> _TO DO_
Would you reproduce every line of the material exactly?

> _EXERCISE DATA_

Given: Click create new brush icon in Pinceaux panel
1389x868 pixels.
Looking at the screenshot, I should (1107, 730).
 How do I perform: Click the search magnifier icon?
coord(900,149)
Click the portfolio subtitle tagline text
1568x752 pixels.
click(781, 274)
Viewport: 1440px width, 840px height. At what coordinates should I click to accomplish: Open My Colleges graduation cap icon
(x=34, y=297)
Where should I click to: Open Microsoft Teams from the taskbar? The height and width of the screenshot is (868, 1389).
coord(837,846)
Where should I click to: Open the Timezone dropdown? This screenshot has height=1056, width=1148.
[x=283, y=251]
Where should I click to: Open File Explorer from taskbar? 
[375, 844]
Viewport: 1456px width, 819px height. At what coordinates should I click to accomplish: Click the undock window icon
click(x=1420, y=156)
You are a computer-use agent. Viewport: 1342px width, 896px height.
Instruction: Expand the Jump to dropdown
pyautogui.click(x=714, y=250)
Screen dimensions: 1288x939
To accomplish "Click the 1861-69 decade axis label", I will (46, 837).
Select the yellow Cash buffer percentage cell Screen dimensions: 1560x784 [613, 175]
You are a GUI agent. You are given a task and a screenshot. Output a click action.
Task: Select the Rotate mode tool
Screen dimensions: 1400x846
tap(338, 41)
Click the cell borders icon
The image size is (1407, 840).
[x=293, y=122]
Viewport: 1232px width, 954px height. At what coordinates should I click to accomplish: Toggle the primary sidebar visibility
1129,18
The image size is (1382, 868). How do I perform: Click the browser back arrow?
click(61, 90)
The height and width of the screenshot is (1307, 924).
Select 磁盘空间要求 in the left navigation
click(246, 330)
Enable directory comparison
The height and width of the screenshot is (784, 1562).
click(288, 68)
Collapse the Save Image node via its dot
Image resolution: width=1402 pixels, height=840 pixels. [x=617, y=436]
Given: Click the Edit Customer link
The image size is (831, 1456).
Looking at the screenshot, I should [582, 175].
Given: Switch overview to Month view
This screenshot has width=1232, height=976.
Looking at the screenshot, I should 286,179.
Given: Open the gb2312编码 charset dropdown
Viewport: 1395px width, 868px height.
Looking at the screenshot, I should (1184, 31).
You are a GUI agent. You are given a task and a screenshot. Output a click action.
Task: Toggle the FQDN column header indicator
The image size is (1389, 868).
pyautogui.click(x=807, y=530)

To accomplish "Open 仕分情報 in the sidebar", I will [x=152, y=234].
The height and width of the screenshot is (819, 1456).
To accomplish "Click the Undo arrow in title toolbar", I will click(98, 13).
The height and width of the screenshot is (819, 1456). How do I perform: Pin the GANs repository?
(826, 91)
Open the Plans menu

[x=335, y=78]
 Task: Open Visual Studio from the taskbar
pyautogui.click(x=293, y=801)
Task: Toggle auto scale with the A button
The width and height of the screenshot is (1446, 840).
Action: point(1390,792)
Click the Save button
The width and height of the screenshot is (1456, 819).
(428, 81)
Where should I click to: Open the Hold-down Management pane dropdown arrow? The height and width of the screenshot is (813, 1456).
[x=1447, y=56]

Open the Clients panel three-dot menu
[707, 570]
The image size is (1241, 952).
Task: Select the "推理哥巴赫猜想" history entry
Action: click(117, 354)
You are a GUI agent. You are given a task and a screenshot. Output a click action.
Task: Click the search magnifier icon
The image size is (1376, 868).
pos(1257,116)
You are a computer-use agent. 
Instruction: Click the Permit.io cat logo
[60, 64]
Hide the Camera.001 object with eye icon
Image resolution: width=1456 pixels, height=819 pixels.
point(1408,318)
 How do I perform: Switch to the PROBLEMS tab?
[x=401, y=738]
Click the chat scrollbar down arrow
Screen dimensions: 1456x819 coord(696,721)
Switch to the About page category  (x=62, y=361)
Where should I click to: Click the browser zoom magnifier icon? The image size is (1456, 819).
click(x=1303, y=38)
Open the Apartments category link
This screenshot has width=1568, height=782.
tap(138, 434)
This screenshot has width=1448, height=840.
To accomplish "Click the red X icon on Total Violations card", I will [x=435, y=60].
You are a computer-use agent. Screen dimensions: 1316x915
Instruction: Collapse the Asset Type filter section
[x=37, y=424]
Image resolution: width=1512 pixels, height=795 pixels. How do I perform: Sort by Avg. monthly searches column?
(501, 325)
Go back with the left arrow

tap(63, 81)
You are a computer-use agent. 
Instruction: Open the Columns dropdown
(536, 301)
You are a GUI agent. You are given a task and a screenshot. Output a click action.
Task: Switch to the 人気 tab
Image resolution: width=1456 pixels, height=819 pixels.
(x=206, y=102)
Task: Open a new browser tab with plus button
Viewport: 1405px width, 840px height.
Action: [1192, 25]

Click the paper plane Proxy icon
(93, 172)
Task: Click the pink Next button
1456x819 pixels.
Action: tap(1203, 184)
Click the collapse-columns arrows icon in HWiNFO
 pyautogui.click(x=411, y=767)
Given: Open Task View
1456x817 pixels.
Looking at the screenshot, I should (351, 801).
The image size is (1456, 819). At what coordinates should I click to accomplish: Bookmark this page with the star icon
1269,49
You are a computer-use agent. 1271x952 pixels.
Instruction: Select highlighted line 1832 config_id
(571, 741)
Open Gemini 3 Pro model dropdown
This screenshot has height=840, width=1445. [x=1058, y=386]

> _TASK SOLUTION_
Given: Click create new brush icon in Pinceaux panel
1389x868 pixels.
Looking at the screenshot, I should (1107, 730).
 How do I perform: Click the search magnifier icon?
coord(900,149)
Click the portfolio subtitle tagline text
1568x752 pixels.
click(781, 274)
Viewport: 1440px width, 840px height. At what coordinates should I click to accomplish: Open My Colleges graduation cap icon
(x=34, y=297)
Where should I click to: Open Microsoft Teams from the taskbar? The height and width of the screenshot is (868, 1389).
coord(837,846)
Where should I click to: Open the Timezone dropdown? This screenshot has height=1056, width=1148.
[x=283, y=251]
Where should I click to: Open File Explorer from taskbar? 
[375, 844]
Viewport: 1456px width, 819px height. At what coordinates should I click to accomplish: Click the undock window icon
click(x=1420, y=156)
You are a computer-use agent. Viewport: 1342px width, 896px height.
Instruction: Expand the Jump to dropdown
pyautogui.click(x=714, y=250)
Screen dimensions: 1288x939
To accomplish "Click the 1861-69 decade axis label", I will (46, 837).
Select the yellow Cash buffer percentage cell Screen dimensions: 1560x784 [613, 175]
You are a GUI agent. You are given a task and a screenshot. Output a click action.
Task: Select the Rotate mode tool
Screen dimensions: 1400x846
tap(338, 41)
Click the cell borders icon
The image size is (1407, 840).
[x=293, y=122]
Viewport: 1232px width, 954px height. At what coordinates should I click to accomplish: Toggle the primary sidebar visibility
1129,18
The image size is (1382, 868). How do I perform: Click the browser back arrow?
click(61, 90)
The height and width of the screenshot is (1307, 924).
Select 磁盘空间要求 in the left navigation
click(246, 330)
Enable directory comparison
The height and width of the screenshot is (784, 1562).
click(288, 68)
Collapse the Save Image node via its dot
Image resolution: width=1402 pixels, height=840 pixels. [x=617, y=436]
Given: Click the Edit Customer link
The image size is (831, 1456).
Looking at the screenshot, I should [582, 175].
Given: Switch overview to Month view
This screenshot has width=1232, height=976.
Looking at the screenshot, I should 286,179.
Given: Open the gb2312编码 charset dropdown
Viewport: 1395px width, 868px height.
Looking at the screenshot, I should (1184, 31).
You are a GUI agent. You are given a task and a screenshot. Output a click action.
Task: Toggle the FQDN column header indicator
The image size is (1389, 868).
pyautogui.click(x=807, y=530)

To accomplish "Open 仕分情報 in the sidebar", I will [x=152, y=234].
The height and width of the screenshot is (819, 1456).
To accomplish "Click the Undo arrow in title toolbar", I will click(98, 13).
The height and width of the screenshot is (819, 1456). How do I perform: Pin the GANs repository?
(826, 91)
Open the Plans menu

[x=335, y=78]
 Task: Open Visual Studio from the taskbar
pyautogui.click(x=293, y=801)
Task: Toggle auto scale with the A button
The width and height of the screenshot is (1446, 840).
Action: point(1390,792)
Click the Save button
The width and height of the screenshot is (1456, 819).
(428, 81)
Where should I click to: Open the Hold-down Management pane dropdown arrow? The height and width of the screenshot is (813, 1456).
[x=1447, y=56]

Open the Clients panel three-dot menu
[707, 570]
The image size is (1241, 952).
Task: Select the "推理哥巴赫猜想" history entry
Action: click(117, 354)
You are a GUI agent. You are given a task and a screenshot. Output a click action.
Task: Click the search magnifier icon
The image size is (1376, 868).
pos(1257,116)
You are a computer-use agent. 
Instruction: Click the Permit.io cat logo
[60, 64]
Hide the Camera.001 object with eye icon
Image resolution: width=1456 pixels, height=819 pixels.
point(1408,318)
 How do I perform: Switch to the PROBLEMS tab?
[x=401, y=738]
Click the chat scrollbar down arrow
Screen dimensions: 1456x819 coord(696,721)
Switch to the About page category  (x=62, y=361)
Where should I click to: Click the browser zoom magnifier icon? The image size is (1456, 819).
click(x=1303, y=38)
Open the Apartments category link
This screenshot has width=1568, height=782.
tap(138, 434)
This screenshot has width=1448, height=840.
To accomplish "Click the red X icon on Total Violations card", I will [x=435, y=60].
You are a computer-use agent. Screen dimensions: 1316x915
Instruction: Collapse the Asset Type filter section
[x=37, y=424]
Image resolution: width=1512 pixels, height=795 pixels. How do I perform: Sort by Avg. monthly searches column?
(501, 325)
Go back with the left arrow

tap(63, 81)
You are a computer-use agent. 
Instruction: Open the Columns dropdown
(536, 301)
You are a GUI agent. You are given a task and a screenshot. Output a click action.
Task: Switch to the 人気 tab
Image resolution: width=1456 pixels, height=819 pixels.
(x=206, y=102)
Task: Open a new browser tab with plus button
Viewport: 1405px width, 840px height.
Action: [1192, 25]

Click the paper plane Proxy icon
(93, 172)
Task: Click the pink Next button
1456x819 pixels.
Action: tap(1203, 184)
Click the collapse-columns arrows icon in HWiNFO
 pyautogui.click(x=411, y=767)
Given: Open Task View
1456x817 pixels.
Looking at the screenshot, I should (351, 801).
The image size is (1456, 819). At what coordinates should I click to accomplish: Bookmark this page with the star icon
1269,49
You are a computer-use agent. 1271x952 pixels.
Instruction: Select highlighted line 1832 config_id
(571, 741)
Open Gemini 3 Pro model dropdown
This screenshot has height=840, width=1445. [x=1058, y=386]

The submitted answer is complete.